The usefulness of diffusion tensor magnetic resonance imaging (DT-MRI) is still in debate, and the development of clinically feasible scan protocol is encouraged. The purpose of this study was to investigate the afferent fiber system to the cerebellum in patients with phenytoin (PHT)-induced cerebellar atrophy in comparison with cerebellar atrophy of other etiologies by using DT-MRI.

METHODS

Thirteen patients (M/F ratio, 7:6; mean age, 42.5 years) and age-matched normal controls (n = 8) participated in this study. The patient group consisted of epilepsy patients who had received PHT therapy (n = 9) and clinically diagnosed as having olivopontocerebellar atrophy (OPCA; n = 4). DT-MRI was performed by using diffusion weighting of b = 600 s/mm2, and fractional anisotropy (FA) and color-coded vector maps were generated. FA of the middle cerebellar peduncle (MCP), the cerebellum, and transverse pontine fibers (TPF) was measured and compared between PHT and OPCA patients.

RESULTS

Normal subjects showed FA values of 0.81 +/- 0.07 in MCP, 0.69 +/- 0.04 in TPF, and PHT users showed FA values of 0.84 +/- 0.09 in MCP, 0.72 +/- 0.08 in TPF, and 0.21 +/- 0.04 in cerebellum. OPCA patients showed FA values of 0.39 +/- 0.11 in MCP, 0.46 +/- 0.12 in TPF, and 0.22 +/- 0.07 in cerebellum. PHT users showed a statistically significant reduction of FA only in cerebellum, whereas OPCA demonstrated significant decrease of FA in MCP, TPF, and cerebellum (one-way analysis of variance, p < 0.01).
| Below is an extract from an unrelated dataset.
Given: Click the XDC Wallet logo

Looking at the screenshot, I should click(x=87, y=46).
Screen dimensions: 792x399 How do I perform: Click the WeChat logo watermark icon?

Three-dimensional reconstruction of fiber tracts demonstrated decreased volume and altered fiber integrity within the peduncles and transverse pontine fibers in the OPCA group, whereas fiber course patterns in PHT users were similar to those in controls.

CONCLUSIONS

PHT users showed normal orientation and anisotropy of MCP and TPF, whereas OPCA demonstrated impaired values, suggesting that PHT directly affects the cerebellum. DT-MRI can demonstrate detailed fiber configurations in degenerative diseases of brainstem and cerebellum and provides insight into the pathomechanisms of cerebellar atrophy.